** EXCERPT TO READ **
[Start of section]

2026.03.20 math · analysis

in 1822, joseph fourier, while trying to understand how heat spreads through solid objects, proposed an idea that initially sounded implausible even to the mathematicians of his time: that any repeating pattern, no matter how jagged or irregular, could be written as a sum of smooth, perfectly regular waves layered carefully on top of one another.

today i want to explain this idea for a general reader. it is a subject of great interest to me, and explaining it well requires walking a narrow line between unnecessary technical detail and oversimplification.

consider listening to a song. the sound reaching your ear feels continuous, but it is made up of many different frequencies combined together. a low rumble, a mid-range melody, a high shimmer. your ear partially disentangles these automatically. fourier's insight was that this disentangling could be made mathematically exact: any repeating signal can be taken apart into its constituent frequencies, with each frequency carrying a precise weight.

[End of section]

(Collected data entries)
[Start of section]

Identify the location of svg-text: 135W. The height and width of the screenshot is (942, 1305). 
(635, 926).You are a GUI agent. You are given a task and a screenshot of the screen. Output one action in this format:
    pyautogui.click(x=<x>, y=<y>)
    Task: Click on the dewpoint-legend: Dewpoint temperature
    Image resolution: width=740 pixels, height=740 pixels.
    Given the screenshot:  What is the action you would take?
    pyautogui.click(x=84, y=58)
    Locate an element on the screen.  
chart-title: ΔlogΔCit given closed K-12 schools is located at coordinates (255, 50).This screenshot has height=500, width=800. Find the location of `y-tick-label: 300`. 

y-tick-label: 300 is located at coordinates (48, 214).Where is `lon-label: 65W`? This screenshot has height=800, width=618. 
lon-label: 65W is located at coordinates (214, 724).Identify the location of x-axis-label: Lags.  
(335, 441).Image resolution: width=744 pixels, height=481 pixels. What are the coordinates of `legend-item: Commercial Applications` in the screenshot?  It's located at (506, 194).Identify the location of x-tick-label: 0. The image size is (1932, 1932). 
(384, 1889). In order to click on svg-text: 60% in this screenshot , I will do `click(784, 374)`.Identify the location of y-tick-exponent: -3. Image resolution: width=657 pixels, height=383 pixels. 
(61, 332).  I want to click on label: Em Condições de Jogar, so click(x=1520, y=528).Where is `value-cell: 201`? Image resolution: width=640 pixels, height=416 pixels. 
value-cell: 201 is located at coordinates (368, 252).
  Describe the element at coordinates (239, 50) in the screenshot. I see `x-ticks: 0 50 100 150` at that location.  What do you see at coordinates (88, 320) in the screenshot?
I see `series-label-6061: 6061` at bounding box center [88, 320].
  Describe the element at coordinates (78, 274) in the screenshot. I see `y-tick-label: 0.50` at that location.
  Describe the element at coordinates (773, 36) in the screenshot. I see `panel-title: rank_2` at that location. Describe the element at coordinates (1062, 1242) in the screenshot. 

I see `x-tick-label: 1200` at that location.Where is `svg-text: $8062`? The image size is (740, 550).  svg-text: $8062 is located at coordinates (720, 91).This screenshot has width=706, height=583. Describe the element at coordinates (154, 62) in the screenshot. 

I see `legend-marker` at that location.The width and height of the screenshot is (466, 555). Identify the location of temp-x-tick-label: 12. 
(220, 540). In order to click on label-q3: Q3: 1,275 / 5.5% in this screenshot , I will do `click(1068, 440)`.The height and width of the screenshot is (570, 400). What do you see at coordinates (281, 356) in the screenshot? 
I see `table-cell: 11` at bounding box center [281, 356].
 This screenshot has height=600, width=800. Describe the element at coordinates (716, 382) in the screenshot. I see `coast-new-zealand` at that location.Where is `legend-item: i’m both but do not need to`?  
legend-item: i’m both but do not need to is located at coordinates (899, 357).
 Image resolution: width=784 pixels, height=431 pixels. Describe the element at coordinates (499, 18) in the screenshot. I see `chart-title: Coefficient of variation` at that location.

[End of section]

** AIM OF THE TASK **
Copy everything from "in 1822, joseph" down to "of one another." in the piece on Fourier's wave idea above, swapping "implausible" for "absurd".

** YOUR RESPONSE **
in 1822, joseph fourier, while trying to understand how heat spreads through solid objects, proposed an idea that initially sounded absurd even to the mathematicians of his time: that any repeating pattern, no matter how jagged or irregular, could be written as a sum of smooth, perfectly regular waves layered carefully on top of one another.